Extract Attachments from PDF
Contents
[
Hide
]
Aspose.PDF for Java supports several extraction flows depending on how attachments are stored in the document.
Extract a single attachment by name
Use this example when you need to save one specific embedded file from a PDF.
- Open the source PDF Document.
- Iterate through the embedded file collection until the required attachment name is found.
- Copy the attachment stream to the output file and stop after extraction.
public static void extractSingleAttachment(Path inputFile, String attachmentName, Path outputFile) throws Exception {
try (Document document = new Document(inputFile.toString())) {
System.out.println("Extracting attachment: " + attachmentName);
boolean attachmentFound = false;
for (FileSpecification fileSpecification : document.getEmbeddedFiles()) {
if (attachmentName.equals(fileSpecification.getName())) {
try (InputStream inputStream = fileSpecification.getContents();
OutputStream outputStream = Files.newOutputStream(outputFile)) {
inputStream.transferTo(outputStream);
}
System.out.println("Attachment extracted successfully");
attachmentFound = true;
break;
}
}
if (!attachmentFound) {
throw new IllegalArgumentException("Attachment '" + attachmentName + "' not found in PDF");
}
}
}
Print embedded file parameters
This helper method prints the metadata stored in a FileParams object.
- Check whether the file parameters object exists.
- Read the available checksum, creation date, modification date, and size values.

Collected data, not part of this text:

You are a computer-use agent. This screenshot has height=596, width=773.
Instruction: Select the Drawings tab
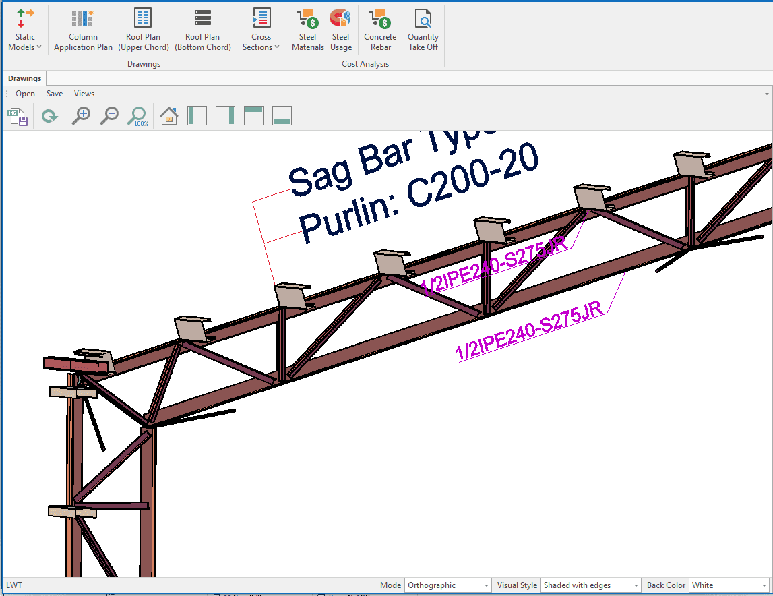[25, 78]
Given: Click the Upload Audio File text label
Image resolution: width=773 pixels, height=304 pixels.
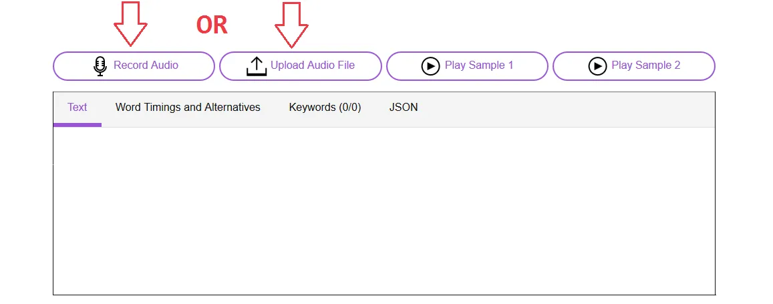Looking at the screenshot, I should pyautogui.click(x=313, y=65).
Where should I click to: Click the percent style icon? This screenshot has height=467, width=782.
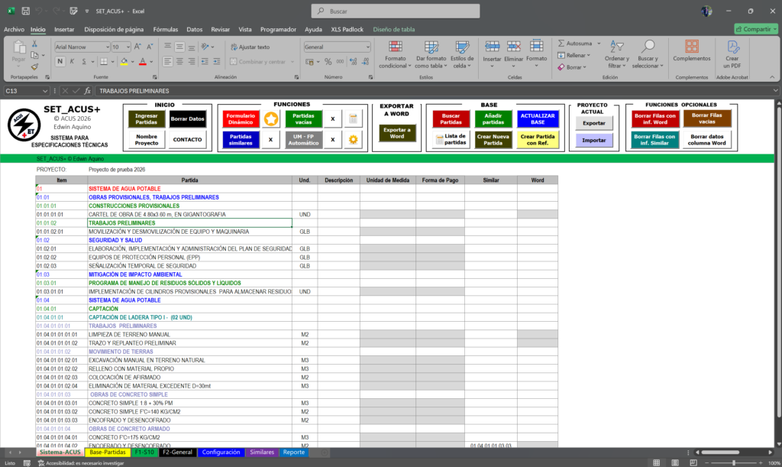pos(328,61)
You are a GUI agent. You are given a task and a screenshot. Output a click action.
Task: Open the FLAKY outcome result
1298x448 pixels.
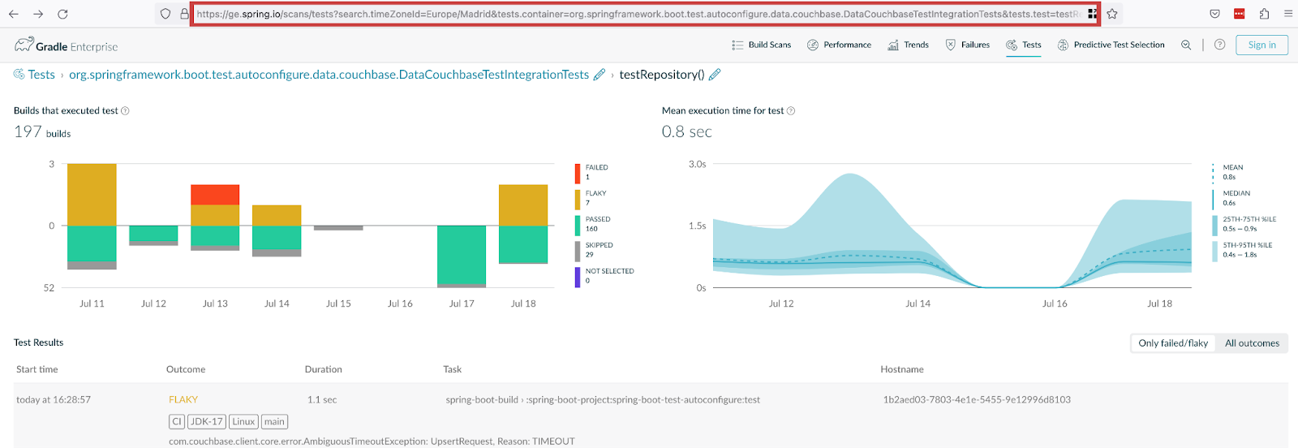[x=183, y=399]
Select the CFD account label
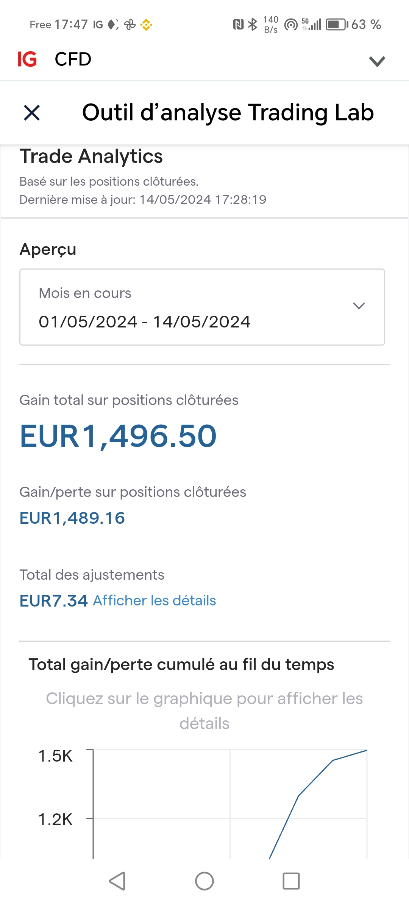The height and width of the screenshot is (903, 409). coord(73,59)
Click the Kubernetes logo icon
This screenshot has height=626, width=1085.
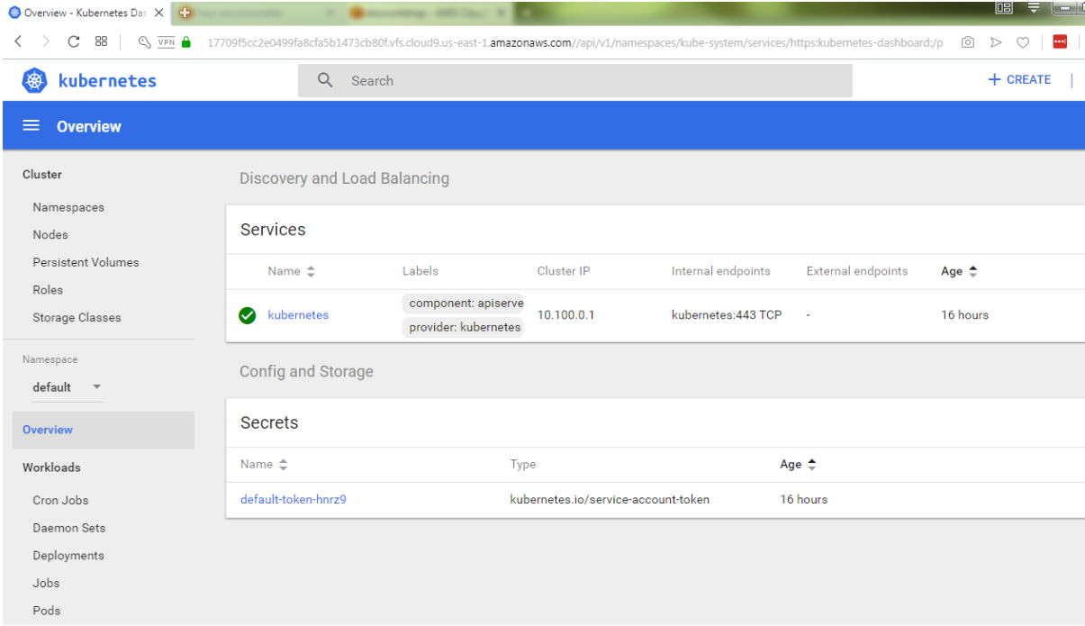click(x=33, y=80)
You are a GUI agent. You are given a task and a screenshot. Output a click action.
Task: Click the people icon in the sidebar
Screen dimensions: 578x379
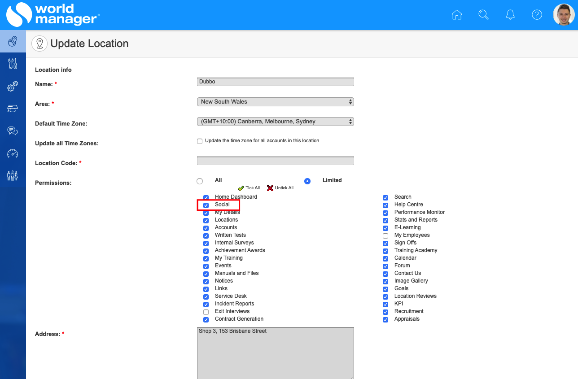[13, 175]
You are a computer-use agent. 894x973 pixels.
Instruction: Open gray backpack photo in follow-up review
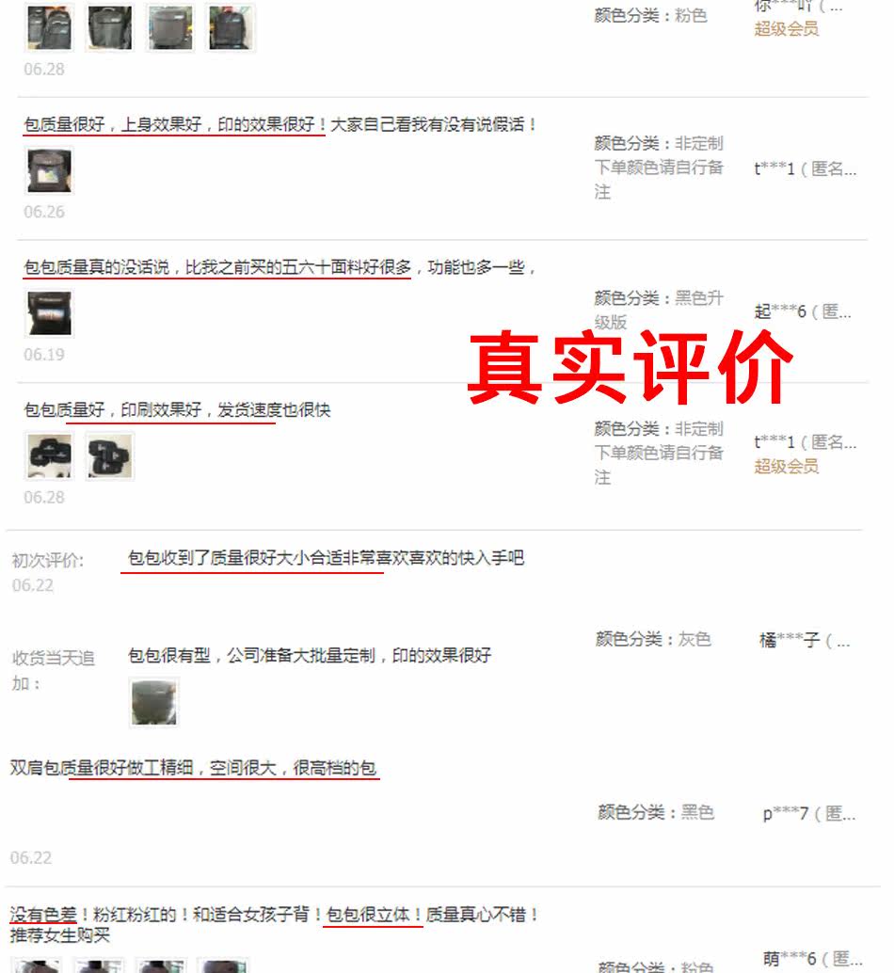[153, 702]
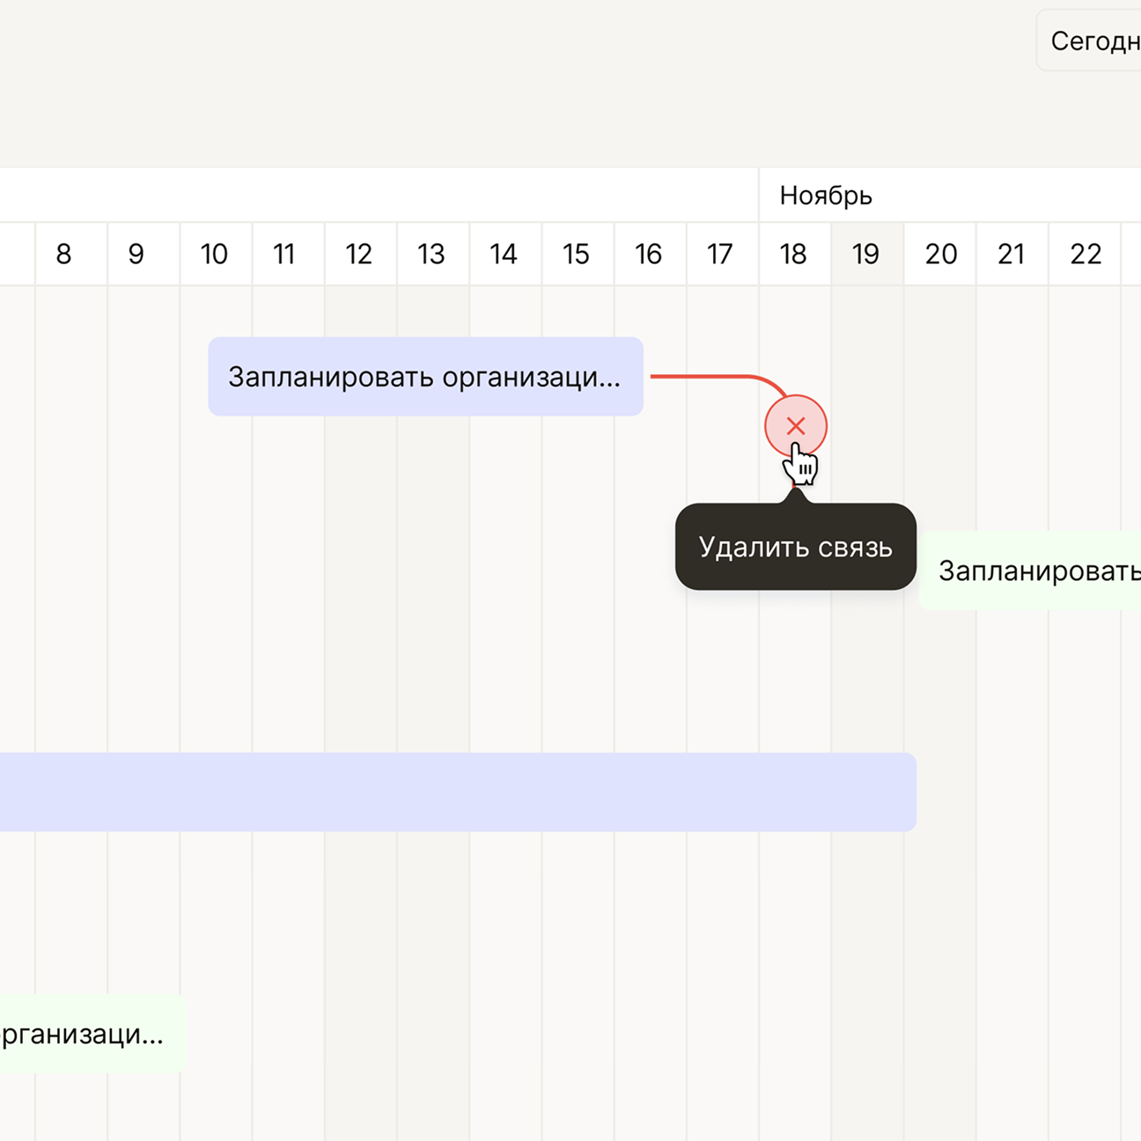Viewport: 1141px width, 1141px height.
Task: Select day 10 in the date row
Action: coord(213,254)
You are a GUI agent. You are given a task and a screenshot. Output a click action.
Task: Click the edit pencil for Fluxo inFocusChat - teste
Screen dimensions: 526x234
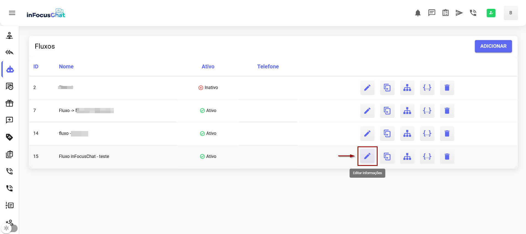pyautogui.click(x=367, y=156)
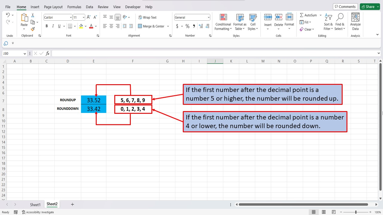Switch to Sheet1
383x215 pixels.
point(35,204)
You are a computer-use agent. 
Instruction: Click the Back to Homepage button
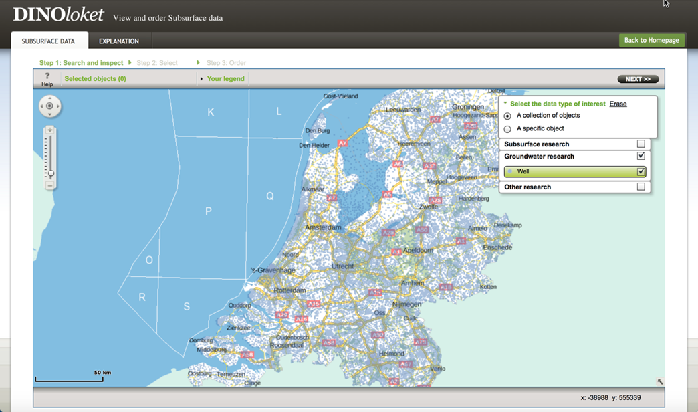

- Print the values to the console.
public static void printFileParams(FileParams params) {
if (params != null) {
try {
System.out.println("CheckSum: " + params.getCheckSum());
} catch (Exception ex) {
System.out.println("CheckSum: null");
}
System.out.println("Creation Date: " + params.getCreationDate());
System.out.println("Modification Date: " + params.getModDate());
System.out.println("Size: " + params.getSize());
}
}
Extract all embedded attachments
Use this example when every embedded file in the PDF should be written to an output directory.
- Open the source PDF Document.
- Iterate through the embedded file collection and determine a safe output file name for each item.
- Print the metadata, save each attachment stream, and continue until all files are exported.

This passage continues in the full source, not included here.